For calculation of ABPA prevalence rates and prevalence rates of risk factors, the denominators included all patients > 5 years of age enrolled in ESCF with valid data for sex, age, and medical conditions. Prevalence rates were calculated by dividing the number of patients in whom ABPA was diagnosed by the total number of CF patients at risk. The importance Viagra Australia online of possible risk factors and strength of association was estimated using multiple logistic regression. Age, FVC, and FEV1 were entered into the model as categorical variables rather than continuous variables because exploratory analysis indicated that ABPA risk did not increase linearly in association with these variables.
Results
Between December 1993 and May 1996, 14,210 patients aged > 5 years enrolled in ESCF. The frequency distributions for patients’ demographic and disease characteristics are shown in Table 2. Slightly more male than female patients were in this analysis. The mean (SD) age was 17.1 (9.6) years, with a median of 14.7 years. Pulmonary function test data are summarized, for the patients who had reported test values, in Table 2. Pulmonary function measurements were not reported for 6% of the patients. In those with data, the mean (SD) FVC was 84%(25) of predicted value (median, 86%), and the mean (SD) FEVi was 71%(28) of predicted value (median, 73%). Wheezing on physical examination at enrollment was noted in 11% of subjects; asthma was diagnosed in 19% in the 6 months preceding enrollment; and a positive culture for Pseudomonas spp was reported in 62% in the year preceding enrollment.

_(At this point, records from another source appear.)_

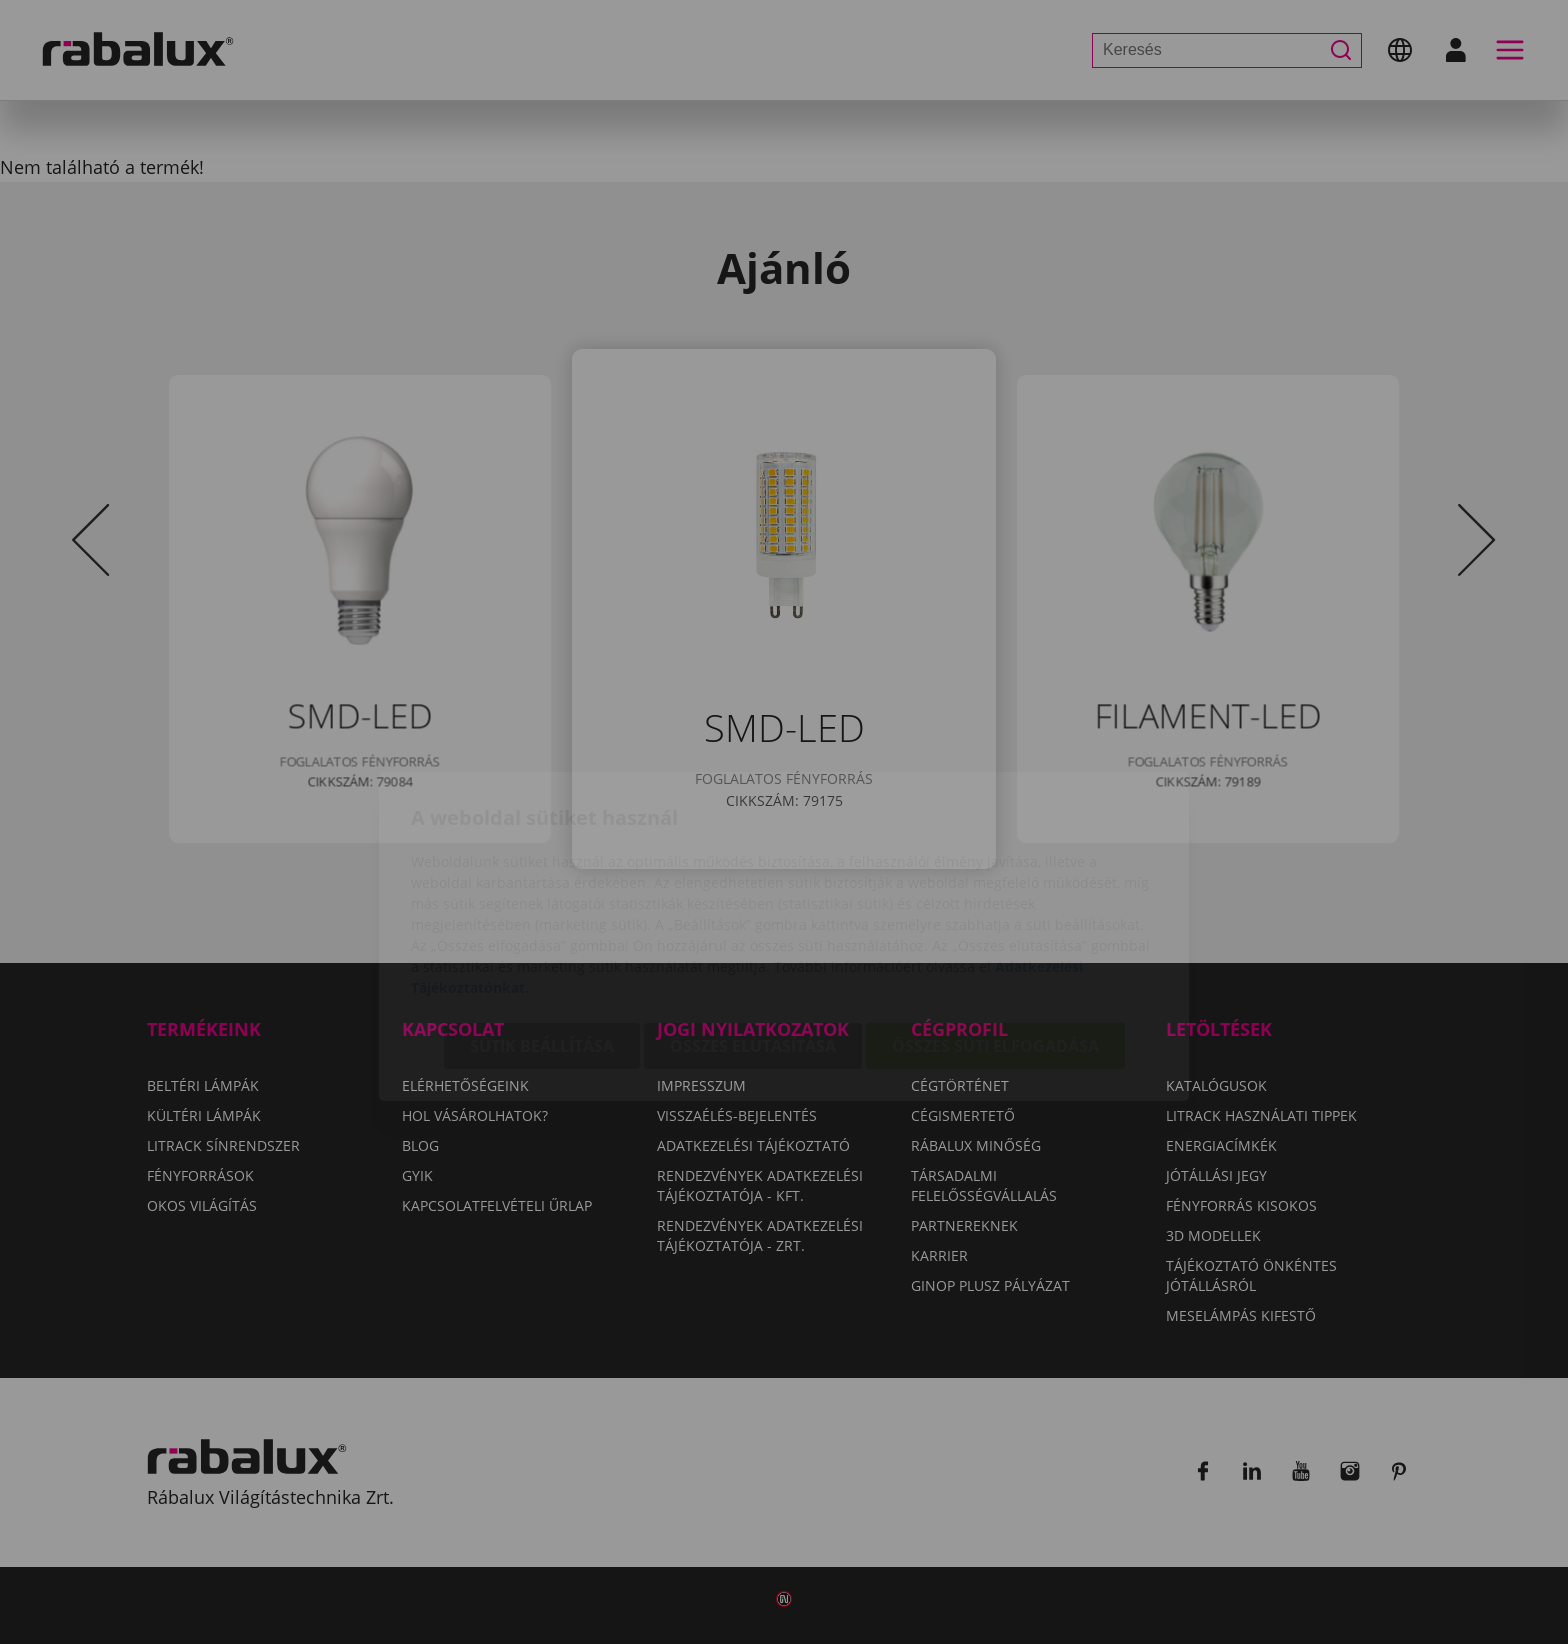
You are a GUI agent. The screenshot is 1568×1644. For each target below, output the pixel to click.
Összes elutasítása (753, 932)
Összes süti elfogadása (995, 932)
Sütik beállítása (542, 932)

ABPA was diagnosed in 281 patients (2%) in the 6 months preceding enrollment. In the children < 5 years of age participating in ESCF (n = 3,796), only one case of ABPA was reported. This age group was therefore not included in the analysis. Table 3 shows the regional differences in prevalence of ABPA. The overall reported prevalence rate of ABPA in North America was 2.0%. Regional rates ranged from the low of 0.9% in the Southwest to the high of 4.0% in the western region of the United States. Canada and the other U.S. regions had intermediate prevalence rates.